Abstract
Background: B-cell acute lymphoblastic leukemia (B-ALL) accounts for 0.3% of all new cancer cases and 0.2% of cancer-related deaths in the United States. While survival outcomes have improved over the years, further intensifying chemotherapy has offered diminishing returns. Blinatumomab, a bispecific T-cell engager targeting CD3 and CD19, has shown clinical benefit in minimal residual disease (MRD)-positive and relapsed/refractory settings. Its recent FDA approval for use in the consolidation phase of newly diagnosed Philadelphia chromosome–negative, CD19-positive B-ALL followed the landmark E1910 trial, which demonstrated a survival advantage when added to standard chemotherapy.

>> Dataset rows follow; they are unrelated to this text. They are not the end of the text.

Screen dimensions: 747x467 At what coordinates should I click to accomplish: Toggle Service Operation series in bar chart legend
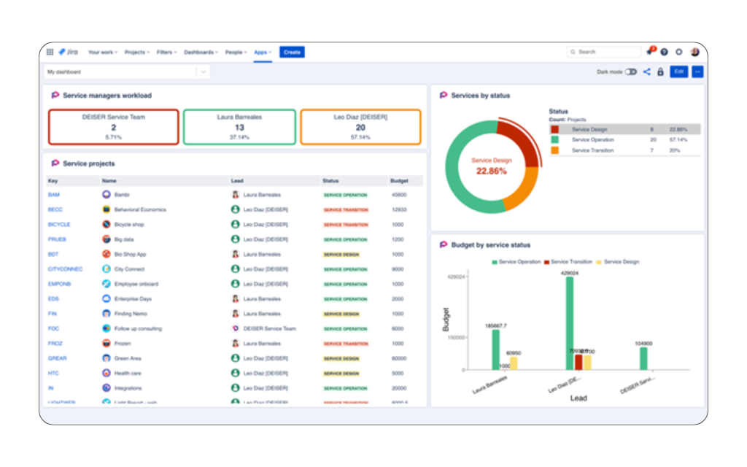pyautogui.click(x=516, y=261)

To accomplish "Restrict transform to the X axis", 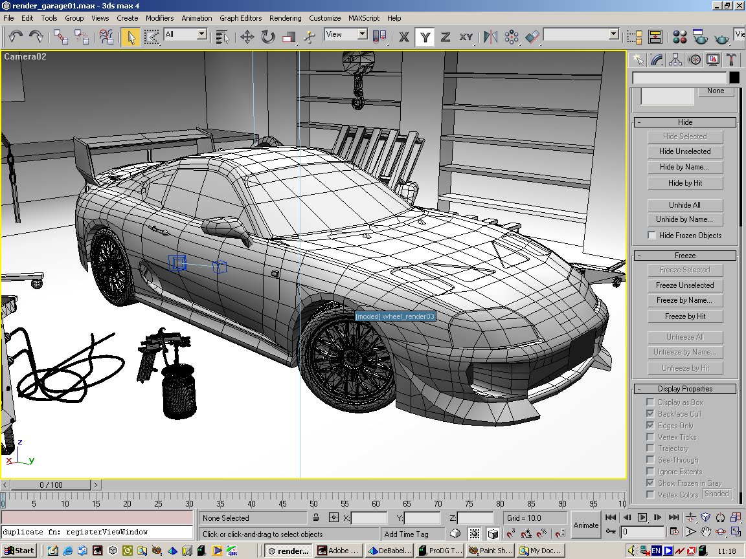I will tap(404, 37).
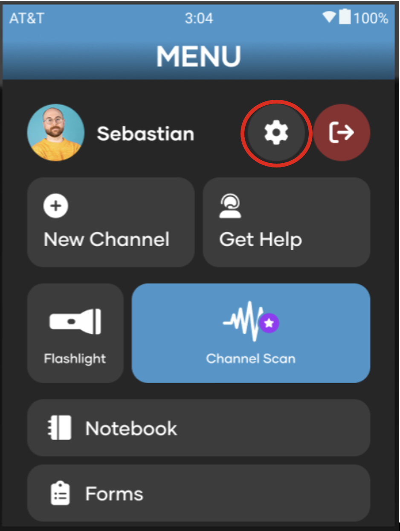The image size is (400, 531).
Task: Open the Forms menu entry
Action: click(x=199, y=493)
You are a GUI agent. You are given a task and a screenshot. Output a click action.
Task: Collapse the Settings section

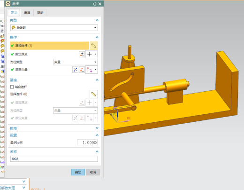[x=97, y=135]
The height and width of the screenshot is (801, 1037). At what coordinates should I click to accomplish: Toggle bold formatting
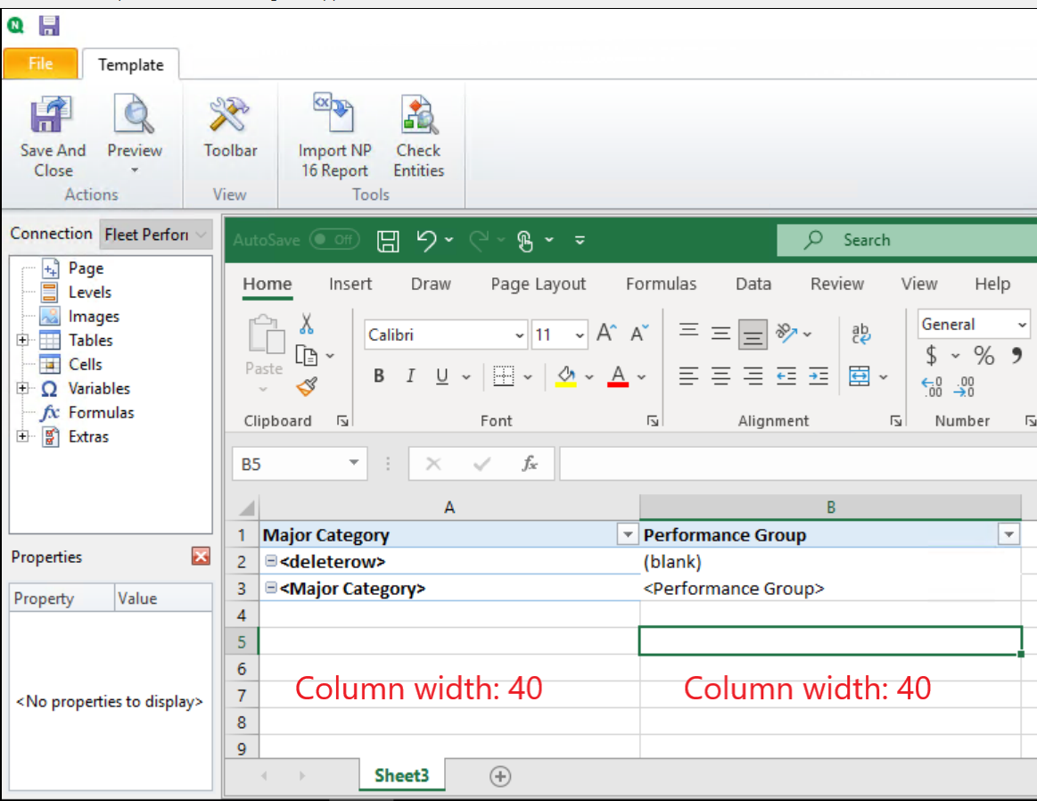378,376
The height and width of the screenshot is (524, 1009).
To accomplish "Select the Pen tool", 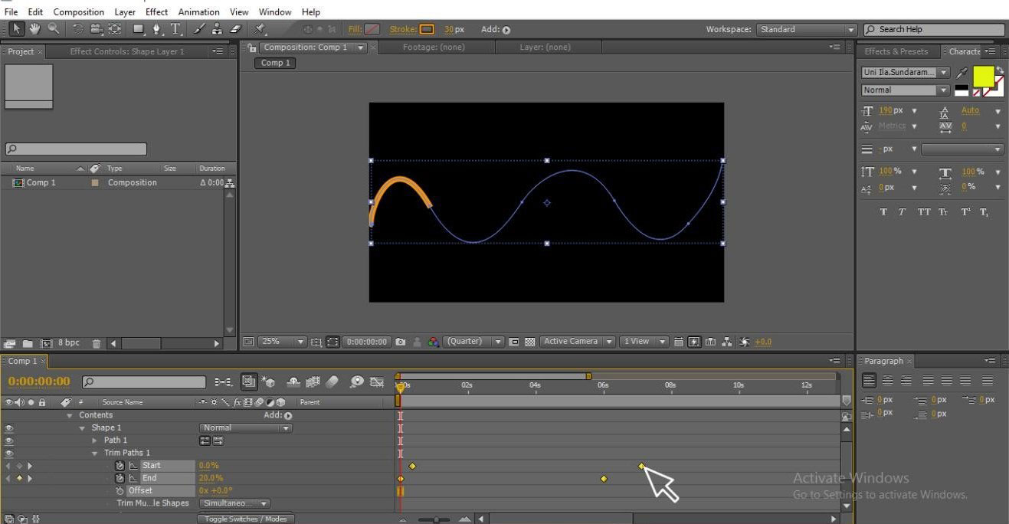I will (x=157, y=29).
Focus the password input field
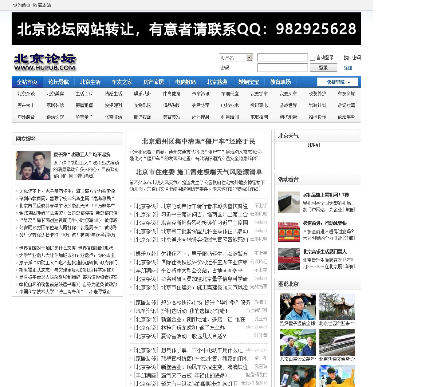Screen dimensions: 437x387 [x=282, y=68]
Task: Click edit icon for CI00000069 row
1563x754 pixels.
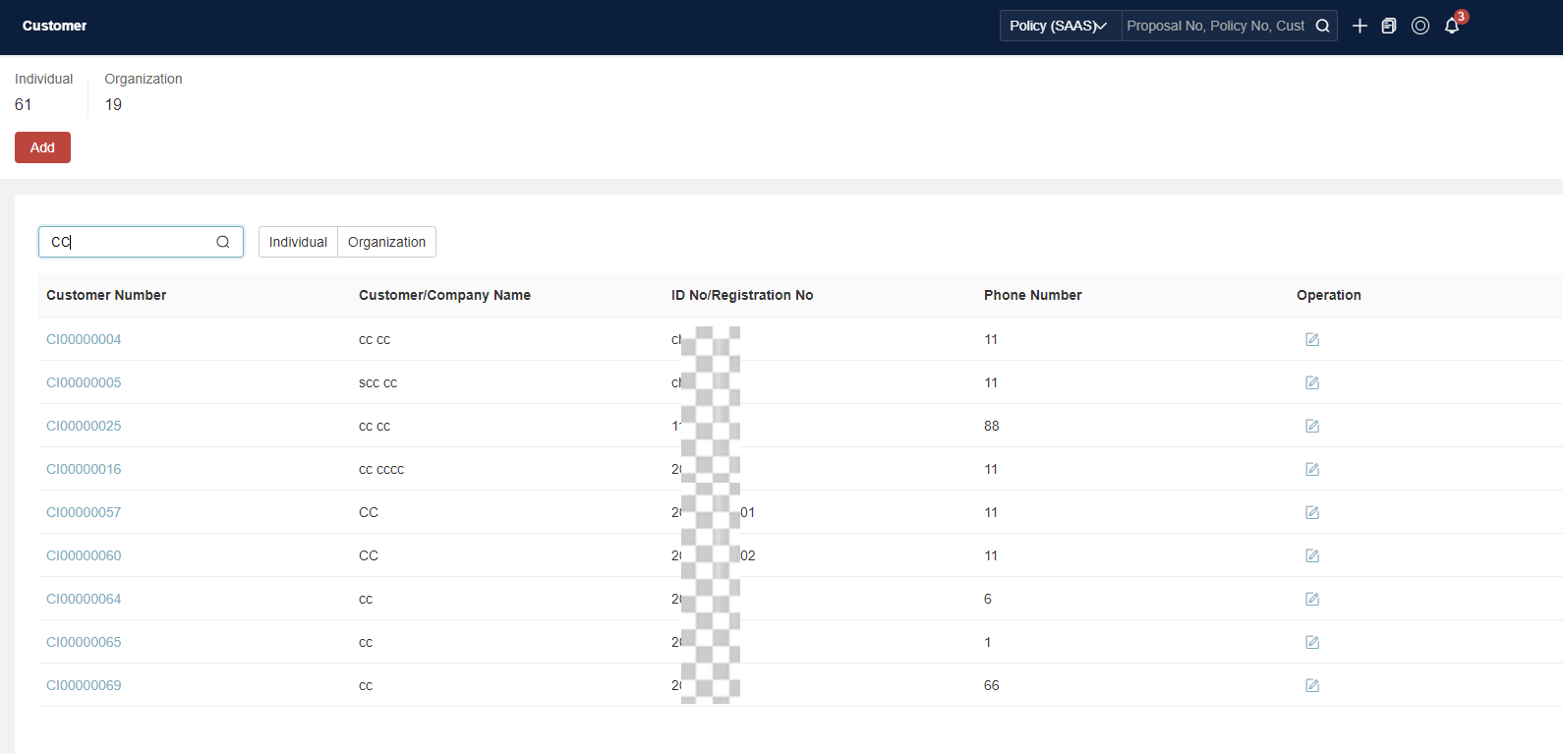Action: 1312,685
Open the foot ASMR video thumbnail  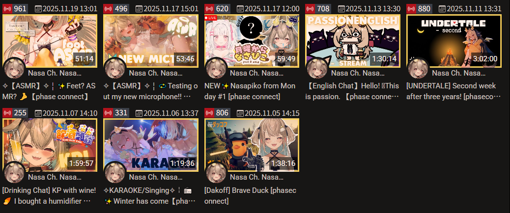tap(50, 41)
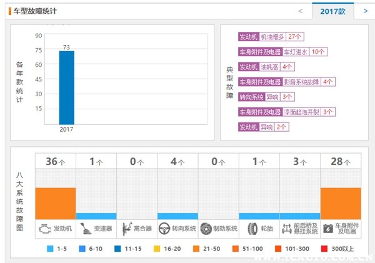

We conducted a systematic review and meta-analysis to evaluate the efficacy and safety of blinatumomab in the consolidation phase across clinical trials and real-world studies.
Methods: A comprehensive review was carried out on PubMed, Clinicaltrials.gov and Cochrane library from inception up to July 2025 using the terms “Blinatumomab” and “ALL”. Studies that evaluated response: overall response rate (ORR) and complete response (CR) and adverse events between Blinatumomab and control groups were included. Out of the 19 studies that met the inclusion criteria, 12 were clinical trials and 7 were observational studies. Open meta-analyst software was used to analyze the data. For single arm study, PLO (logit-transformed proportion) was used as a metric. Der Simonian-Laird random effects model was used to generate forest plots of pooled response rate estimates and 95% CI along with p-values and I2 statistics for heterogeneity.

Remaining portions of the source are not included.